Your recommendation I had done captured in attempts['full path direct data_script']. But it still throws the same error

@purnesh42H you mean
1.0.53, the release from last week, right? not1.0.33from April 26? I'm currently using1.0.53.Your recommendation I had done captured in
attempts['full path direct data_script']. But it still throws the same error
No, please try with 1.0.33 as done here https://aka.ms/pl-nyctaxi-tutorial
@swanderz: please wait before you downgrade. Let me investigate the issue a bit more.
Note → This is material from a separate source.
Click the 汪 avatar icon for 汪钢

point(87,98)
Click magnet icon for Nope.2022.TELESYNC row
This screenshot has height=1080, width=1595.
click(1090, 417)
@swanderz can you please try like this
scripts_folder = "./scripts"
automl_config = AutoMLConfig(task = 'classification',
debug_log = 'automl_errors.log',
path = scripts_folder,
compute_target=compute_target,
run_configuration=conda_run_config,
data_script = scripts_folder + "/get_data.py",
**automl_settings)
I just checked this works with the latest version
@sanpil @purnesh42H I was really hoping that your suggestion was going to flag a bug that showed AutoMLStep wasn't compatible with os.path.join(), but I got the same error.
Then, as a hail mary, I thought to rename the file to get_data.py from automl_get_data.py looks like that did the trick... _sigh_
@j-martens can we please add something to the AutoMLStep data_script parameter that says the script must be named get_data.py or it won't work?
https://docs.microsoft.com/en-us/python/api/azureml-train-automl/azureml.train.automl.automlstep?view=azure-ml-py
@swanderz - yes, I will open a side task internally to track this. It will go out in the next SDK doc push or the subsequent one. Thanks for tagging me. :-)
@vmagelo - can you tackle this one sooner than later please? :-)
Ok.
These edits went live. Thanks for your report. :-)
My gut tells me that it's a hacky workaround (at least from a consistency perspective) to ask users to employ environment variables to load data to an
AutoMLStep, but in ALL OTHER Steps to use theargumentsparameter. In addition, the notebook I referenced yet another way to access data.
Going back to this, is there any other way to access a PipelineData object coming from a previous script run step into an AutoML step, other than using the literal name of the environment variable?
Here's an example of the current suggested solution to access PipelineData or DataReferences in an AutoML step:
myDataReference = DataReference(ds, data_reference_name = 'automul_input', path_on_datastore = 'Originations')
trainWithAutomlStep = AutoMLStep(
name='AutoML_Classification',
automl_config=automl_config,
inputs=[myDataReference], #<--
allow_reuse=True)
def get_data():
print(os.environ['AZUREML_DATAREFERENCE_automul_input'])
X_train = pd.read_csv(os.environ['AZUREML_DATAREFERENCE_automul_input'] + "/X_train.csv", header=0)
y_train = pd.read_csv(os.environ['AZUREML_DATAREFERENCE_automul_input'] + "/y_train.csv", header=0)
return { "X" : X_train.values, "y" : y_train.values.flatten() }
The problem in the snippets above is that even though a data reference named automl_input was passed to the AutoML step, we cannot see where it is parsed in the get_data.py script (which means most probably the wrapper around the script parses it out). The main concern here is that the name of the environment variable is hardcoded inside my get_data script, which also needs to match the DataReference name I assigned which requires extra handling and manual checks.
My question is the following: Is there a way I can control and check the value of the DataReference being passed, that way I can check if it's a valid path? or even parse out the path in the environment variable vs. leaving it hardcoded in the script?
@j-martens @purnesh42H
Is there a way I can control and check the value of the DataReference being passed, that way I can check if it's a valid path?
@jadhosn, totally agree that it is hacky, and that AutoMLStep() could work better, and I'm 97% certain that @sanpil and team are working on it. My current workaround (here's a quick excerpt) is to use PipelineData objects and print the env vars inside of get_data.py before calling them.
However, I wonder if there's a way to pass an in-memory string to the inputs arg. I'm doubtful @MayMSFT can you think of any other workaround?
@jadhosn the output paths of steps are not deterministic completely. It get's mounted at runtime and exposed as environment variable i.e. if you choose your mode to be "mount". Hence, you can't control/see that outside of step. On the other hand, the name of the environment variable is deterministic as it follows a format "AZUREML_DATAREFERNCE_